I've just seen "Colours of Infinity" - a British moving picture (hence the Canadian spelling of colors) on public TV about Benoit Mandelbrot and his M(andelbrot) Set, the most famous fractal in fractal geometry, or "fractals" for short. Fractals are a geometry of shapes which are equally rough at all scales. They give geometers a way to describe in simple terms much more complex shapes and have many important applications, e.g. in data compression and fuzzy photo clarification.

There are two aspects of fractals that particularly relate to the economic approach that underlies timesizing and that may be called fractal economics. One is the escape from one step to perfection thinking. It's always gonna be fuzzy, in our case due to the one constant in human evolution - constantly rising expectations.

The other is the idea that a simple formula can account for, or in our case, facilitate, extreme variety and variability. This has immense implications in economics, because it solves two huge problems: how can we proceed on a stable sustainable basis in the sense that we keep the population united as one species instead of subspeciating into workers and drones +/- puppeteers, or Eloi and Morlocks, etc.

And the related problem is, how can government government most effectively govern a burgeoningly complicated nation, when the level of complexity is doubling almost every day.

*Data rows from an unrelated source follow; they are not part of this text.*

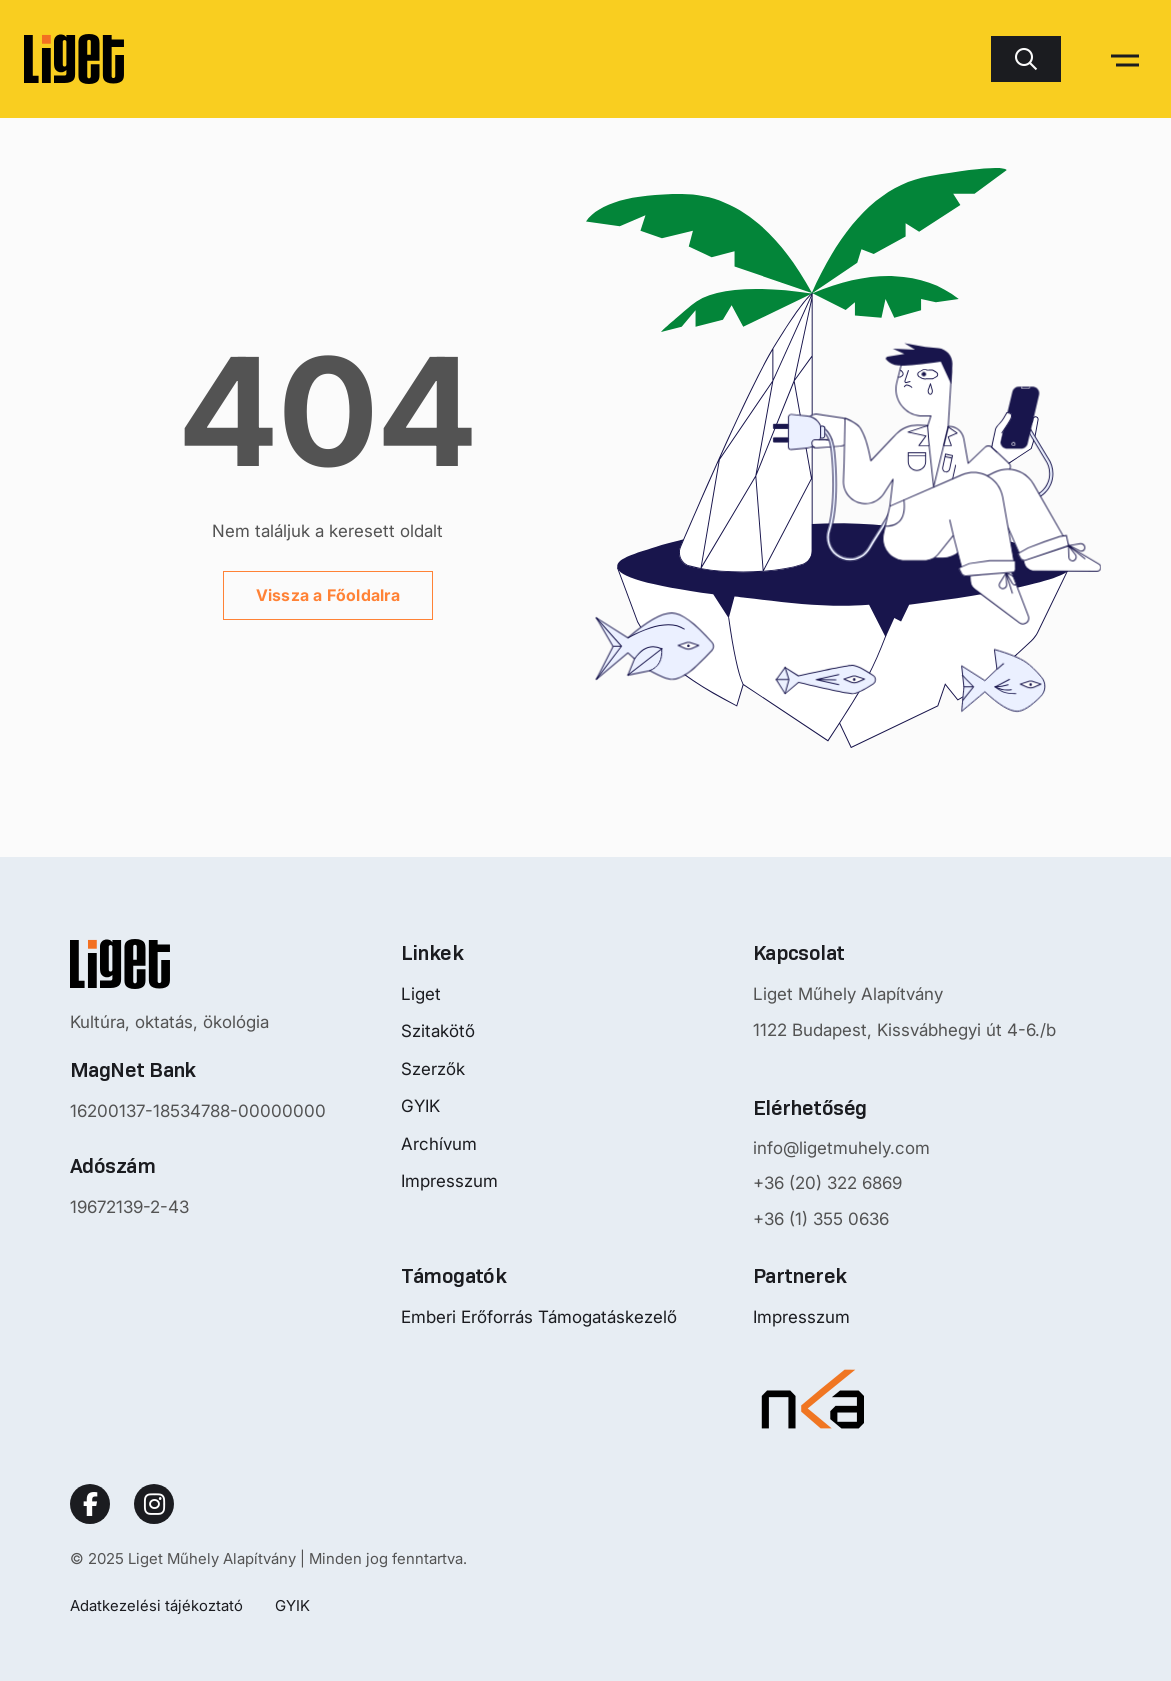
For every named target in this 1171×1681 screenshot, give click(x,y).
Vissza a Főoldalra (328, 595)
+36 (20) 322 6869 (827, 1183)
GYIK (420, 1106)
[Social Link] (90, 1504)
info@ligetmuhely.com (841, 1148)
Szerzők (433, 1069)
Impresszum (449, 1181)
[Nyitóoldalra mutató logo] (198, 964)
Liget (421, 994)
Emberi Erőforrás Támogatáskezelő (539, 1317)
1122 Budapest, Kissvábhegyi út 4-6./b (904, 1030)
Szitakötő (438, 1031)
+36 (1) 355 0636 (821, 1219)
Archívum (439, 1144)
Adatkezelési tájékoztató (156, 1605)
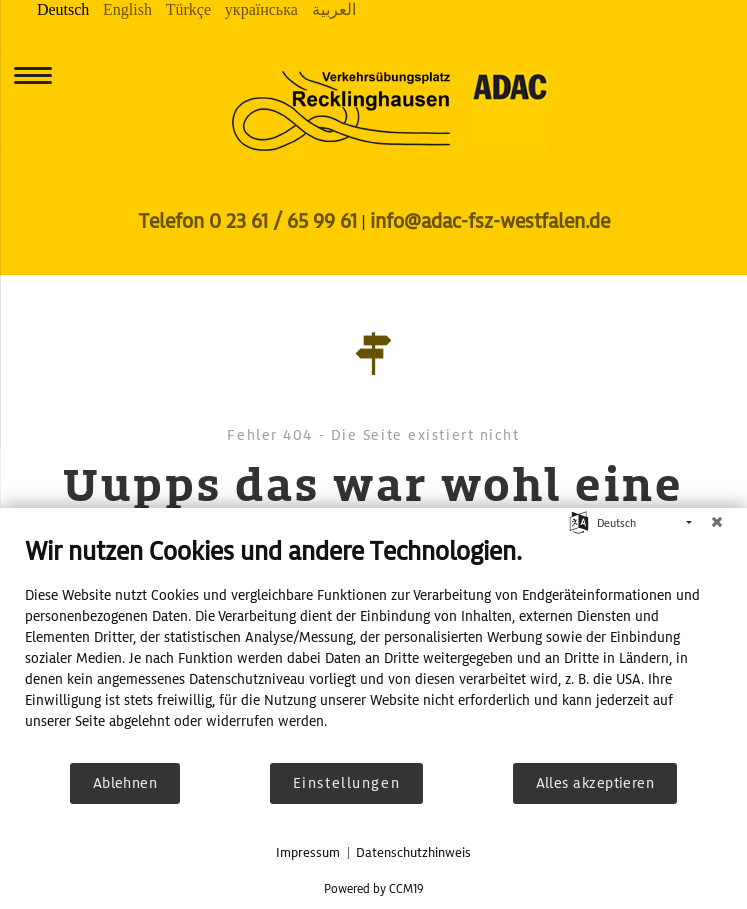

Fractals have a control "in the center" - a simple formula which generates/accounts for huge "mutually non-interfering" (Bucky Fuller) variety. (By the way, I suspect that Fuller's Synergetics is going to turn out to be a parallel fractal geometry, or possibly a fractal algebra or trig.) Is there a simple control "in the center" of the socioeconomy that can facilitate balance by engaging market forces to take care of the details? A rough-edged balance perhaps, but satisfactory at the current level of general human expectations, i.e., "up to current standards." Because one of our big developing problems in poltico-economic design is the fact that we have constituencies of differing and clashing sensitivity levels.

Timesizing's underlying "fractal economics" provides an "H Set" - a simple set of regulations, a formula, for balancing an indefinite series of dimensions of human competition and value. The economic part proper is a three-set, the politico economic adds one for a four set, and the socio-economic adds another for a five set. This five set can balance the employment (and skills to that level) dimension. Then it can be detached from its employment specific references and applied to the first (from today) of the monetary dimensions, income (inflowing money per person per time unit). Then it can be detached and applied to the second (probably outgo or debt payments), then the third (liability? = accumulated debt, real and/or potential), the fourth, wealth (stored/standing money per person), fifth, credit (accumulated financial power), and so on into the (to us) vaguer dimensions (reputation, name....) of "personhood" in the modern age. For that is what we are doing - we are defining "person" here for governing purposes, gradually and potentially unendingly.

And in the process, we are defining, on an incrementally refining basis, the key issue in economics which none of the great economists have yet focused on but which writers like Chesterton and Orwell have focused on, "fair share," - share per person per time unit.